From a practical perspective, such a thing could not work until after the apocalypse or something because it would only work if we gave up the idea that land should be divvied up among states. However, territorial government, codified government, and power rulers were not common until around the biblical era and were rare in the Americas and Africa until the colonial era. There's indication that they existed - they popped up here and there in Egypt, Cambodia, Tibet, around the fertile crescent. Interestingly, very little in Europe before Greece. While the types of populations we have now didn't exit then, population density didn't seem to be key to whether power-based government existed.

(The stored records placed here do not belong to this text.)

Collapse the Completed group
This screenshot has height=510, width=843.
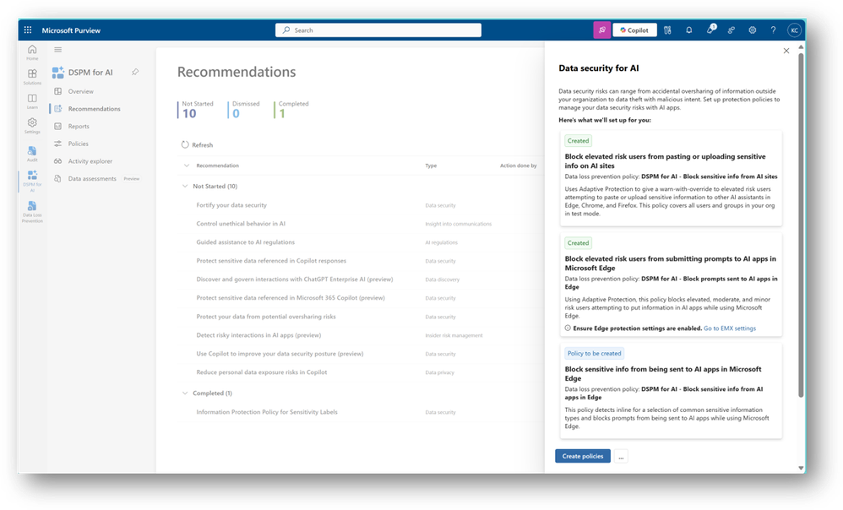(x=185, y=393)
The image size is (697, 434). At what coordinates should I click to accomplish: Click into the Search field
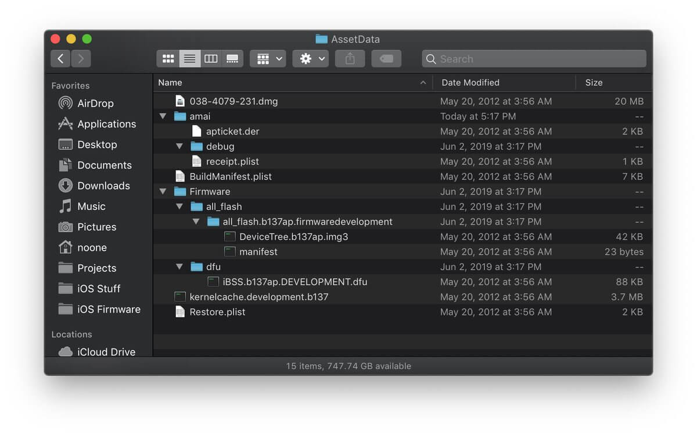(534, 59)
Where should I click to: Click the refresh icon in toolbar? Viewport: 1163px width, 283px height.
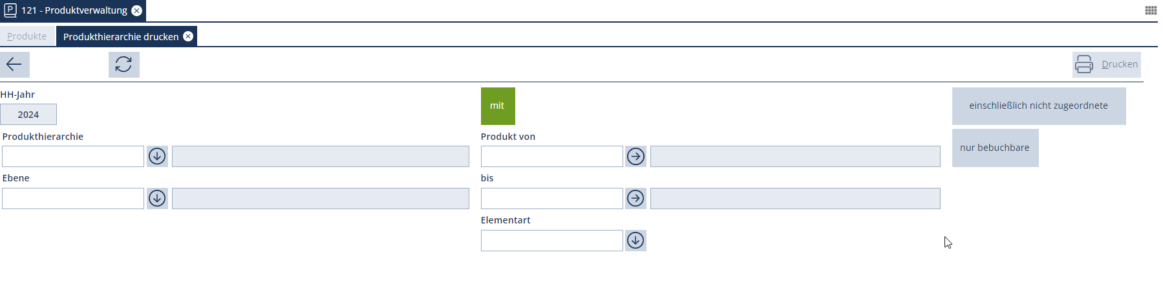[123, 64]
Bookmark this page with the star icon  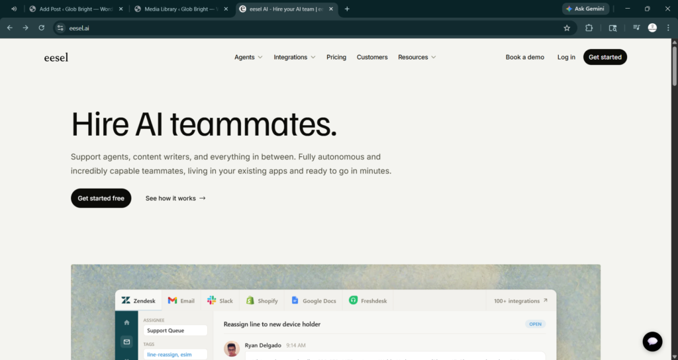pyautogui.click(x=567, y=28)
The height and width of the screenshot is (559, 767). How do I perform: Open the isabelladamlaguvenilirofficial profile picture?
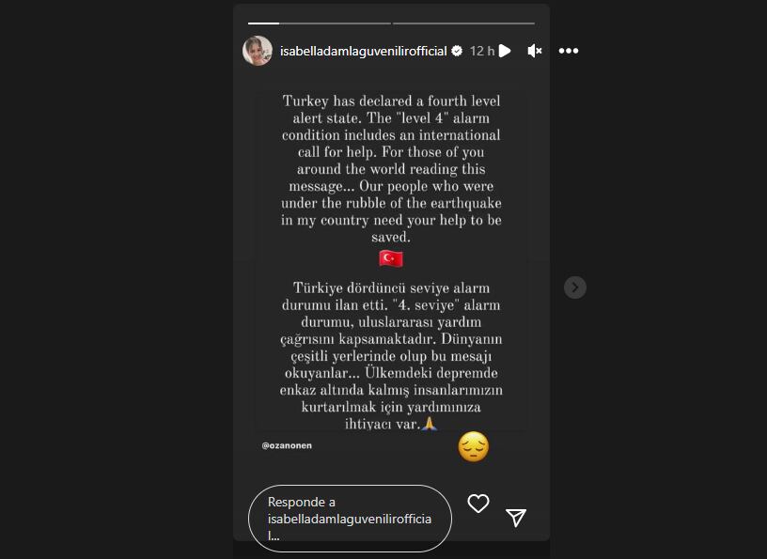(x=258, y=51)
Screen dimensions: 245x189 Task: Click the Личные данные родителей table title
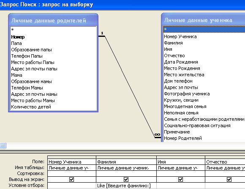pyautogui.click(x=49, y=20)
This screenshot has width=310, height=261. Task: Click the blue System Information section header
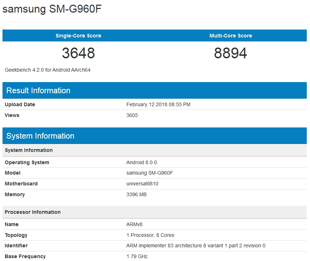40,136
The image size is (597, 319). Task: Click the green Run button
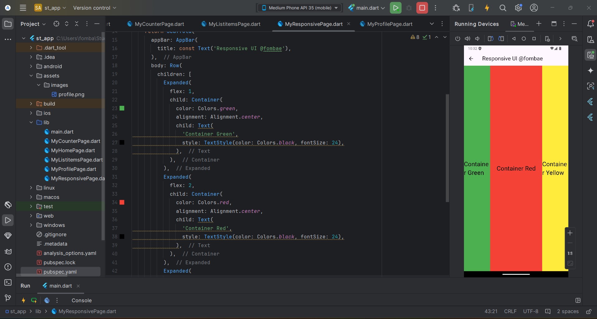(x=395, y=8)
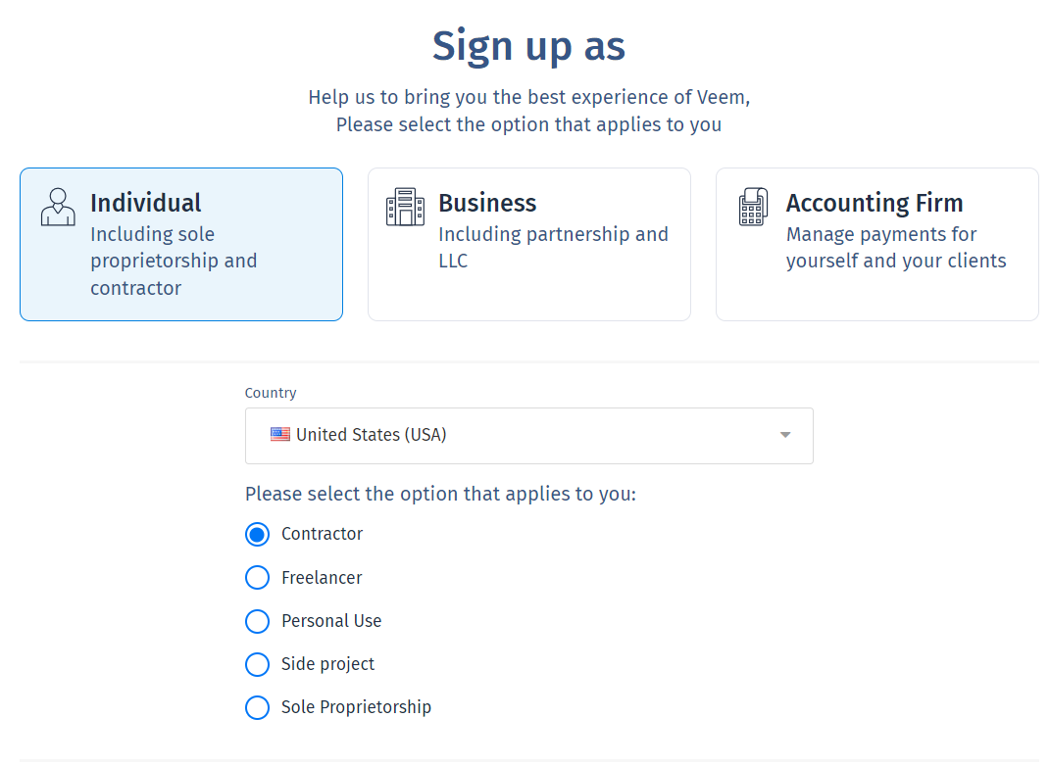The height and width of the screenshot is (766, 1050).
Task: Click the United States flag icon
Action: coord(279,434)
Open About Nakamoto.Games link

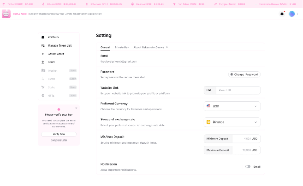click(150, 47)
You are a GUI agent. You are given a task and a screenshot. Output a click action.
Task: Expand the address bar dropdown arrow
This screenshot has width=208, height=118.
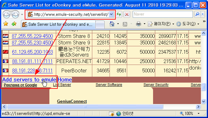pyautogui.click(x=111, y=14)
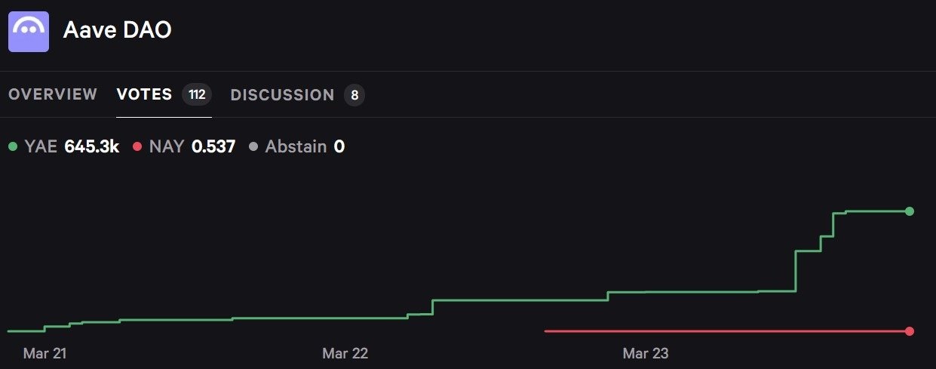Screen dimensions: 936x369
Task: Toggle the Abstain legend gray dot
Action: pos(253,146)
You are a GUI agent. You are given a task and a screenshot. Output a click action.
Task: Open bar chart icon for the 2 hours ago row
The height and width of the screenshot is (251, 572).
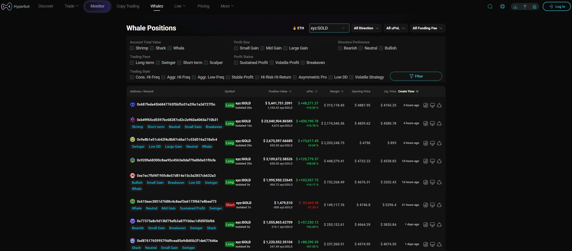[x=426, y=105]
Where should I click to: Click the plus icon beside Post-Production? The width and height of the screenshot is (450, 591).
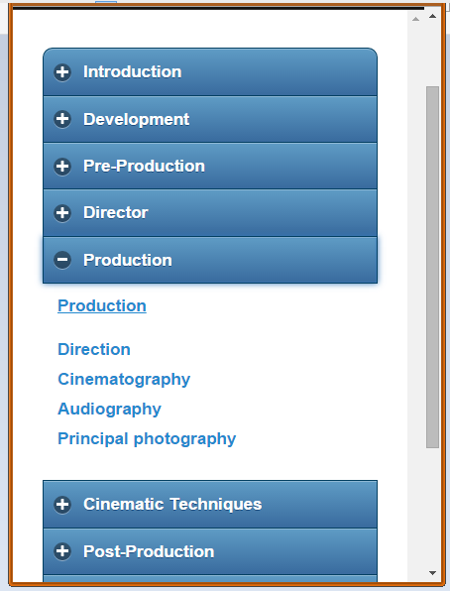click(62, 551)
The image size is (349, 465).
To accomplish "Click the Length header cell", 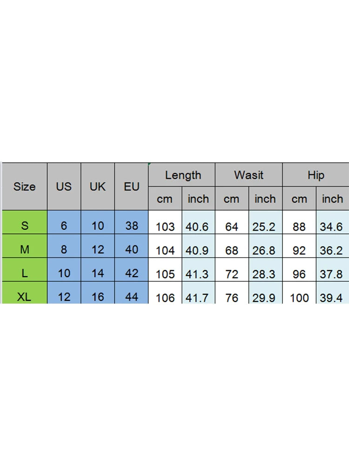I will coord(183,175).
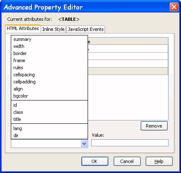Pick the id attribute option

coord(49,105)
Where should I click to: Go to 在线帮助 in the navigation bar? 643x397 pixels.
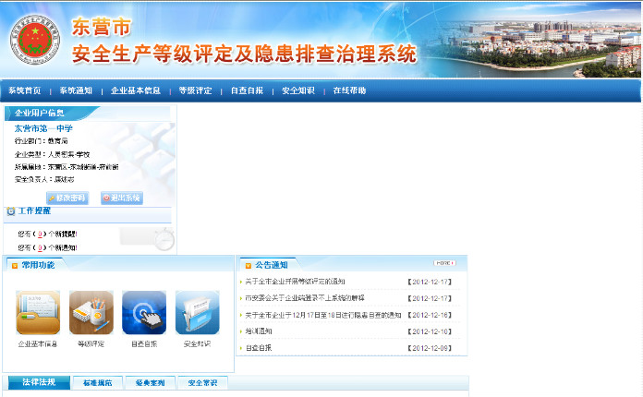[349, 90]
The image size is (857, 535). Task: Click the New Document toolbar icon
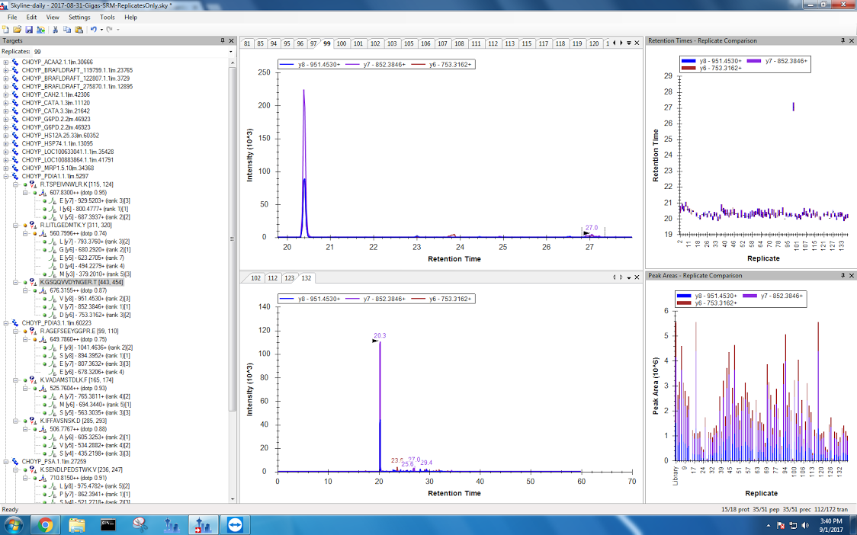(x=6, y=30)
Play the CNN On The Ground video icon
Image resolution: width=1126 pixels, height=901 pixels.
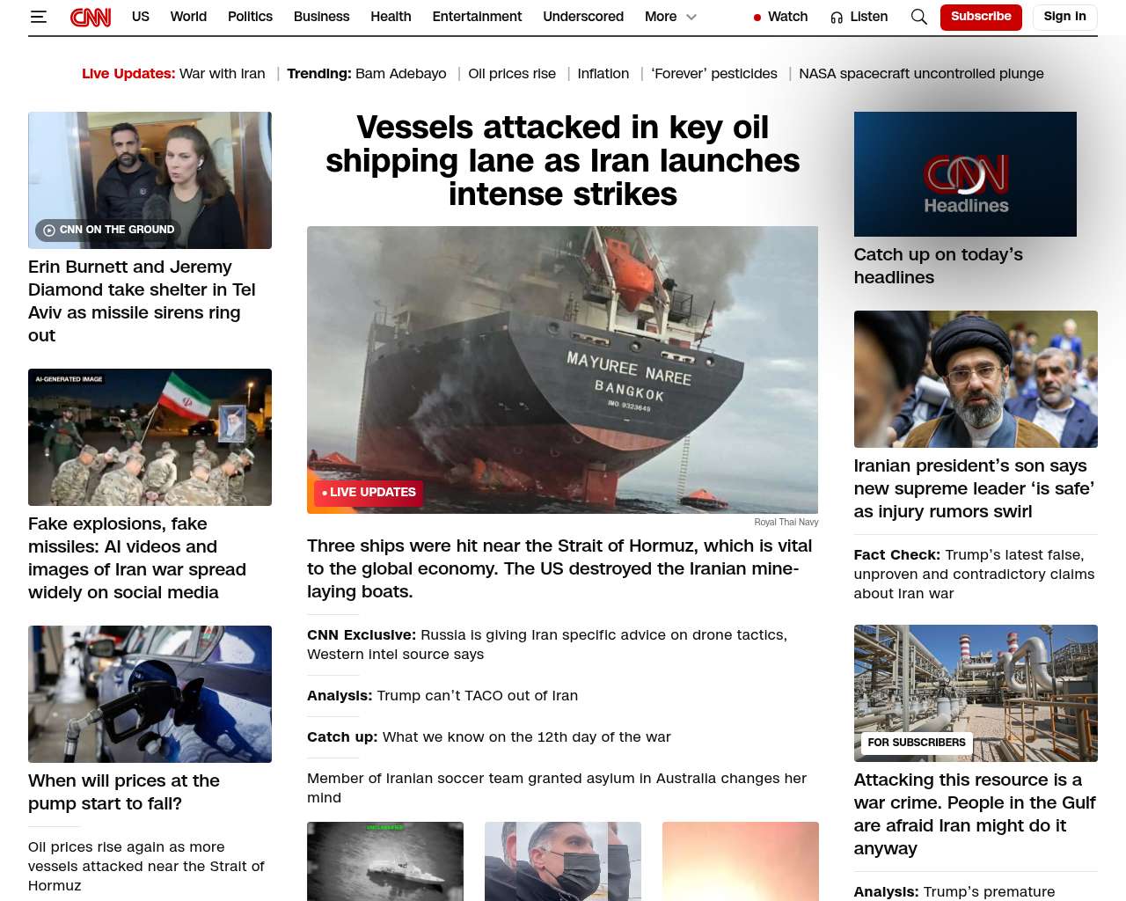tap(50, 230)
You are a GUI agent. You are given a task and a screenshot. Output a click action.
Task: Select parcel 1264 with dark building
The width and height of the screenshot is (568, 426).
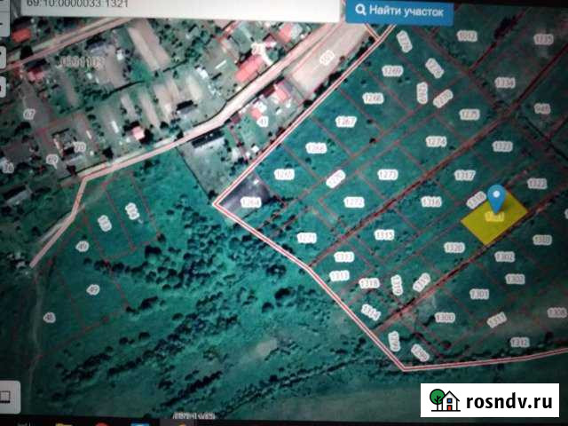[251, 202]
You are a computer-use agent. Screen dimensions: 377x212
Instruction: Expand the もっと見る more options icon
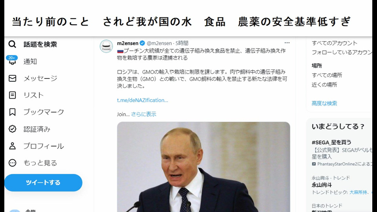point(12,163)
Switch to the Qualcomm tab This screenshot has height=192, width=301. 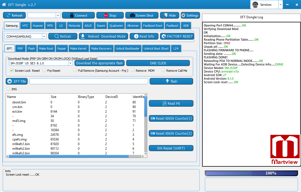116,26
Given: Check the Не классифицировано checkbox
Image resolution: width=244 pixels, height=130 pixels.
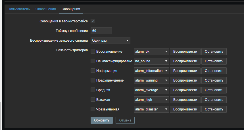Looking at the screenshot, I should click(93, 61).
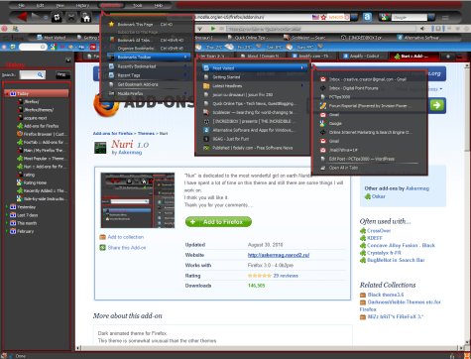The height and width of the screenshot is (359, 471).
Task: Click the star icon beside Bookmark This Page
Action: (x=111, y=24)
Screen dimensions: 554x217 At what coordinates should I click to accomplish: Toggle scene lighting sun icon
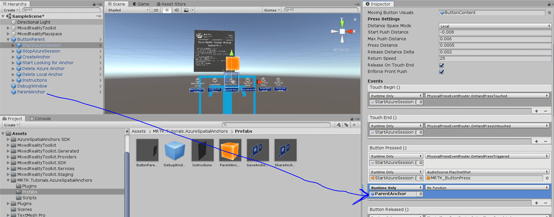pos(167,10)
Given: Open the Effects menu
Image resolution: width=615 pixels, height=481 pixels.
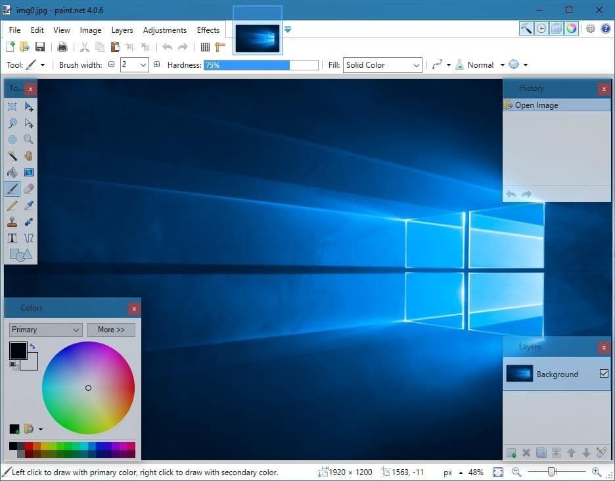Looking at the screenshot, I should pos(208,30).
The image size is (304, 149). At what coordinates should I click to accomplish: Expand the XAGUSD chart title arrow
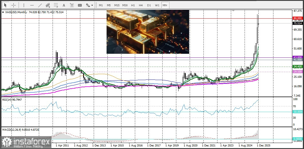coord(3,12)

While Montezuma had a pretty serious power structure happening, the Navajo and other Arizona region nations didn't, with similar population sizes.
"My" idea was floated a bit here and there by colonists in the Americas in the 17th and 18th centuries - during the weird transitional stateless moments. Thomas Jefferson considered that free association and territory-free government was an ideal but was already too cynical to think it an option for Europeans, even those in the Americas. The idea evaporated pretty quickly as new power structures engulfed the continents. 

In our current reality, you must belong to some state because all land belongs to some state. And, really, you only can belong to the state you were born to unless you get permission to join a different state. We're all basically forcibly owned by a state from birth to death.
Theoretically, however, governing bodies could be free associations that do not own land. Let's say New York City has a primary governing body that virtually everyone belongs to. The association doesn't own the land. You can live in the city without being a member of that association. If you aren't, however, that association can deny you services. So, given that it's a big city, it would probably be best to be a member. But if enough people in NY decide to form a different association, they could probably have 2 or 3 functioning associations and make it work. An association would also be free to sell services.
Out in Wyoming, however, there may be many people who do not belong to any governing association. And if you really don't like the options (of any of the associations or of not being in an association) in NY, you're free to leave.

Essentially, there would be many, small, flexible, varying and optional governing bodies that fluctuate according to people's fluctuating demand. People would be likely to choose where to live based on the sort of association they'd like to join, because the associations would most likely be regional - an association mainly in New Jersey isn't likely to be able to provide useful services to someone living in Buenos Aires.

The basic and obvious flaw is how do you keep associations from violating the 2 organizing principles - that of free association and that of non-territorialism? Once an association violates the principles, it becomes a threat to other associations. I haven't thought that through but I imagine it's been thought through by someone and someone has a theory.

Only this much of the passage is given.